A Germany neo-Nazi today took a seat on the Civil Liberties, Justice and Home Affairs Committee of the European Parliament, outraging the parliament’s German Socialist president Martin Schulz, who said: “There is no place for racists and anti-Semites in this house.”
Udo Voigt, a former leader of the Nationaldemokratische Partei Deutschlands (NPD), became the first member of his party to take a seat in the parliament when the NPD took one per cent of the vote in Germany in May.
According to Euractiv, the German intelligence services classify the NPD as “a far right extremist party.”

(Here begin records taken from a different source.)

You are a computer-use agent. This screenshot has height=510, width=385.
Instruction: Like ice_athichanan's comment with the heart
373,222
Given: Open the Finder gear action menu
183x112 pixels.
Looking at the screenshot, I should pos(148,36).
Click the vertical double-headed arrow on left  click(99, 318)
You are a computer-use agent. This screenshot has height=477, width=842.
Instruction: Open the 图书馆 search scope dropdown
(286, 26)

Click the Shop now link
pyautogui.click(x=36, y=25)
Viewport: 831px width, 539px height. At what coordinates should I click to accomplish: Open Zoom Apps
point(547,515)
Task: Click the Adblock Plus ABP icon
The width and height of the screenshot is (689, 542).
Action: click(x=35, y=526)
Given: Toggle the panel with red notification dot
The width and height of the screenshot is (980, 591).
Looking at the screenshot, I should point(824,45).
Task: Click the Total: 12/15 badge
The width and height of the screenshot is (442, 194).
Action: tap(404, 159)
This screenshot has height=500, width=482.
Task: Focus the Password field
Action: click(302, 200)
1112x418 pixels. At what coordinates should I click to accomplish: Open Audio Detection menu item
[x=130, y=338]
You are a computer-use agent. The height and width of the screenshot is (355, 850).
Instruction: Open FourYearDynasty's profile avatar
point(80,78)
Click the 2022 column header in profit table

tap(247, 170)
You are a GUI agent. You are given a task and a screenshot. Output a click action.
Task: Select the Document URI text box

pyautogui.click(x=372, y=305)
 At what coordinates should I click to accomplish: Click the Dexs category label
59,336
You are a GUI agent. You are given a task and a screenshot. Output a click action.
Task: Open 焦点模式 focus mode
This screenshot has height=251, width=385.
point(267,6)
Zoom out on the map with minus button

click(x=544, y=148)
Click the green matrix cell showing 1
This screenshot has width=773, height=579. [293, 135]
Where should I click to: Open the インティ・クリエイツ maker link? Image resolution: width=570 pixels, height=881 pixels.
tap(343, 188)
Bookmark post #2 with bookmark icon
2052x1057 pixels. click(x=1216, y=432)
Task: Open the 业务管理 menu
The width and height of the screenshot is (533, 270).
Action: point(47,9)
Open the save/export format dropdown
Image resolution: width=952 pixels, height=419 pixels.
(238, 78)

A spokesman for Chancellor Angela Merkel has labelled the NPD “an anti-democratic, xenophobic, anti-Semitic, anti-constitutional party.”
Voigt, the son of a Wehrmacht officer, has praised Hitler as “a great statesman” and suggested that Rudolf Hess, Hitler’s deputy führer who flew solo to Scotland in 1941 in an attempt to negotiate peace, should win the Nobel peace prize. He has demanded the return of German land lost after the Second World War.
Voigt has also claimed that “no more than 340,000” Jews died in the holocaust. According to the Guardian, “In 2012 a Berlin court handed Voigt a 10-month suspended sentence and a fine of €1,000 for glorifying the actions of the Waffen-SS at a party meeting in 2010.”
Although Voigt is not a member of any of the groups formed in the parliament by MEPs from at least seven different countries, and which dominate speaking time in the chamber and membership of committees, a certain number of committee seats are allocated for independents such as Voigt.